● **Actividad**: Extrae completo el fragmento sobre la explosión en Beirut y cópialo palabra por palabra.

Por Vivian Yee | The New York Times

BEIRUT — Estaba a punto de ver un video que una amiga me había enviado la tarde del martes —“parece que se está quemando el puerto”, dijo— cuando todo mi edificio se sacudió, como quien se asusta, por el estruendo más profundo que jamás escuché. Con dificultad, e inocencia, corrí hacia la ventana y luego volví a mi escritorio en busca de noticias.

Después hubo un estruendo mucho más grande y el sonido en sí pareció astillarse. Había vidrio volando por todas partes. Sin pensar, me moví y me resguardé debajo de mi escritorio.

Cuando el mundo dejó de quebrarse, al principio no podía ver debido a la sangre que corría por mi rostro. Después de parpadear hasta apartar la sangre de mis ojos, intenté ver mi departamento, que se había convertido en un sitio de demolición. La puerta amarilla de mi entrada había sido expulsada y estaba sobre la mesa del comedor. No logré encontrar mi pasaporte ni un par de zapatos resistentes.

Después alguien me diría que los beirutíes de su generación —los que crecieron durante la guerra civil de Líbano, que duró 15 años— corrieron instintivamente a los pasillos interiores tan pronto como escucharon la primera explosión para escapar del vidrio, que sabían que estallaría.

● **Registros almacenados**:
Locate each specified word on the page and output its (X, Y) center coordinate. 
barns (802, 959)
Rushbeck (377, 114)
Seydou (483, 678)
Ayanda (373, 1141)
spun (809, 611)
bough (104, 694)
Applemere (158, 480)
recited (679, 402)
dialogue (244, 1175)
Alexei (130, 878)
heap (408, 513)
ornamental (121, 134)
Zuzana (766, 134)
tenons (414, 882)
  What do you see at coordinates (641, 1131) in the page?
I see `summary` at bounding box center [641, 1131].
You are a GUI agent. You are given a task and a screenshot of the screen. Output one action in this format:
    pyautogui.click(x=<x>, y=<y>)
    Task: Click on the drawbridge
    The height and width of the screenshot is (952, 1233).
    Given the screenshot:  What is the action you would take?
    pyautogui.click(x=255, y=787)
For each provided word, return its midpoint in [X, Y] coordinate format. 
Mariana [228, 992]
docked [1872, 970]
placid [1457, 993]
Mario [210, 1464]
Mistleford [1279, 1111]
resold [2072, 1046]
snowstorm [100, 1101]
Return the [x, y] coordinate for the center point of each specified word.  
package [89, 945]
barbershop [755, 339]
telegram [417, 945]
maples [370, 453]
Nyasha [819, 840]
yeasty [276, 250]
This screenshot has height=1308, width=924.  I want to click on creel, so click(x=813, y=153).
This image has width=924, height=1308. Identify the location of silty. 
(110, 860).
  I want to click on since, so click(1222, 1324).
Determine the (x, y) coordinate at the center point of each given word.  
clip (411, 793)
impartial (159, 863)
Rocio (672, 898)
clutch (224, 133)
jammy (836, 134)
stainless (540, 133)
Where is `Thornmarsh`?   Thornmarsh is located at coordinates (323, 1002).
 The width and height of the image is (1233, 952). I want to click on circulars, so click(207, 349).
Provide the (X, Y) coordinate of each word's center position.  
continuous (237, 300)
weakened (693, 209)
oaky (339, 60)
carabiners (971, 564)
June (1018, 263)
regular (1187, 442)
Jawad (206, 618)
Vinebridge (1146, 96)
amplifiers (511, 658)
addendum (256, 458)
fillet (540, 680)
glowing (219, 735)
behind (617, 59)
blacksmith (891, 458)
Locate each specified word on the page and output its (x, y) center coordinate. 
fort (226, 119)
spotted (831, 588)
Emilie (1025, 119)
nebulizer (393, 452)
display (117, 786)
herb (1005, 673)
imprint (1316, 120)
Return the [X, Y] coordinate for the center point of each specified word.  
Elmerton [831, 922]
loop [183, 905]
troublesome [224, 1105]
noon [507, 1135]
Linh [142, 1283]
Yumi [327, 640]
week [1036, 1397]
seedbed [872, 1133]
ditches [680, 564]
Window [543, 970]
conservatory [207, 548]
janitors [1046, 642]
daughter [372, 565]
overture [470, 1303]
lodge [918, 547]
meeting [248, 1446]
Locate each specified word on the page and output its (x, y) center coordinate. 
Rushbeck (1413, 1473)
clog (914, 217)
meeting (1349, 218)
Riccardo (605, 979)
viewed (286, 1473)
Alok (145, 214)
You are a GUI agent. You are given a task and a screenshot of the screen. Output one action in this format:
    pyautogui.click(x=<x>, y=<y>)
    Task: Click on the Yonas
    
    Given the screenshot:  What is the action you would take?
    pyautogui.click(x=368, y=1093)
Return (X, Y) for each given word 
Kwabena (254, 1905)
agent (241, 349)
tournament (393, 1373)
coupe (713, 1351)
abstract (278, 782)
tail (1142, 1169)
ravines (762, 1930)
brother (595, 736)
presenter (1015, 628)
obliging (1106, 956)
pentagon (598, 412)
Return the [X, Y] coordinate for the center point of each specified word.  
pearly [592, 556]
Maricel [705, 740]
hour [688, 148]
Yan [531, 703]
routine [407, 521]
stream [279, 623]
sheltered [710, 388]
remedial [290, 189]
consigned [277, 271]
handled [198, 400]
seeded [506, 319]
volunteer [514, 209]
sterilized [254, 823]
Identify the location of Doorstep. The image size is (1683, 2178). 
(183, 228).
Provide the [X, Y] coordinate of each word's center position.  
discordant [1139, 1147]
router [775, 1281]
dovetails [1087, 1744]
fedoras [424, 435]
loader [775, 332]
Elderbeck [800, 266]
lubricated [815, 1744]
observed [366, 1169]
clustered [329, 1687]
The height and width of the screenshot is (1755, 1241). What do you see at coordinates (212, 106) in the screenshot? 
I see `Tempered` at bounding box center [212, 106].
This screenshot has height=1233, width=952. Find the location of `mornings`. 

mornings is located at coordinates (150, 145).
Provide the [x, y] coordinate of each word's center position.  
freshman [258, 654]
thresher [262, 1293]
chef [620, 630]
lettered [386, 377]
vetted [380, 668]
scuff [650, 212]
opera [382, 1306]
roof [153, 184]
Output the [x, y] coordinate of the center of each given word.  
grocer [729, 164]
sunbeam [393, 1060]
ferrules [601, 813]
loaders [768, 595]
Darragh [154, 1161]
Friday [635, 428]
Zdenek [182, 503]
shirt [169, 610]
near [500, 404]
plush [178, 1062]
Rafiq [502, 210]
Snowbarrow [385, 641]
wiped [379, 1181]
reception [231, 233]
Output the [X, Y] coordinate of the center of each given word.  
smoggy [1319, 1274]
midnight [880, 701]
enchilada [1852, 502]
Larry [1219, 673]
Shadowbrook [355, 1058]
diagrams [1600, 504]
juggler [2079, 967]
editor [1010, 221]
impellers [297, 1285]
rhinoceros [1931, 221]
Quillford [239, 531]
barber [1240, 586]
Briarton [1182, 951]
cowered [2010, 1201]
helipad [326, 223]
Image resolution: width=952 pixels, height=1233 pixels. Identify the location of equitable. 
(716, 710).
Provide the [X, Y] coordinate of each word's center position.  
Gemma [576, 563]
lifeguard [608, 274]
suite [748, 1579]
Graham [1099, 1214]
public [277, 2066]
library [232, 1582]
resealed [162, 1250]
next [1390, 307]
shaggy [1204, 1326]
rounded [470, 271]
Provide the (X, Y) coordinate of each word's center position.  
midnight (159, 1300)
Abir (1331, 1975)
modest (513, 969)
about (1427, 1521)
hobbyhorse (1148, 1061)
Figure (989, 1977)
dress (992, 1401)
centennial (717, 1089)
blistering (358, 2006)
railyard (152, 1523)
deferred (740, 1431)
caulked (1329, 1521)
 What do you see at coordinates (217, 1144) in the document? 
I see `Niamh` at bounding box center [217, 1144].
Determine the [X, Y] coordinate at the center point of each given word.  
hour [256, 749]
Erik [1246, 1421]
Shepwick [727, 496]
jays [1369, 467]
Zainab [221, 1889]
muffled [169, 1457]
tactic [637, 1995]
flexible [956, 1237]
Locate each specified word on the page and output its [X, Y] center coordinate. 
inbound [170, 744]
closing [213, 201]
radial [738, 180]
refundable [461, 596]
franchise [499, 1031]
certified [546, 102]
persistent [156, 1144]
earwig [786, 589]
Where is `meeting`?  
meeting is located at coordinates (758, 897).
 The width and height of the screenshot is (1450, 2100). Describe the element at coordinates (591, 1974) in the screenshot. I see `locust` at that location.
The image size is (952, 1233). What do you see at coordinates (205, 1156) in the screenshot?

● **Tu solución**:
Por Vivian Yee | The New York Times

BEIRUT — Estaba a punto de ver un video que una amiga me había enviado la tarde del martes —“parece que se está quemando el puerto”, dijo— cuando todo mi edificio se sacudió, como quien se asusta, por el estruendo más profundo que jamás escuché. Con dificultad, e inocencia, corrí hacia la ventana y luego volví a mi escritorio en busca de noticias.

Después hubo un estruendo mucho más grande y el sonido en sí pareció astillarse. Había vidrio volando por todas partes. Sin pensar, me moví y me resguardé debajo de mi escritorio.

Cuando el mundo dejó de quebrarse, al principio no podía ver debido a la sangre que corría por mi rostro. Después de parpadear hasta apartar la sangre de mis ojos, intenté ver mi departamento, que se había convertido en un sitio de demolición. La puerta amarilla de mi entrada había sido expulsada y estaba sobre la mesa del comedor. No logré encontrar mi pasaporte ni un par de zapatos resistentes.

Después alguien me diría que los beirutíes de su generación —los que crecieron durante la guerra civil de Líbano, que duró 15 años— corrieron instintivamente a los pasillos interiores tan pronto como escucharon la primera explosión para escapar del vidrio, que sabían que estallaría.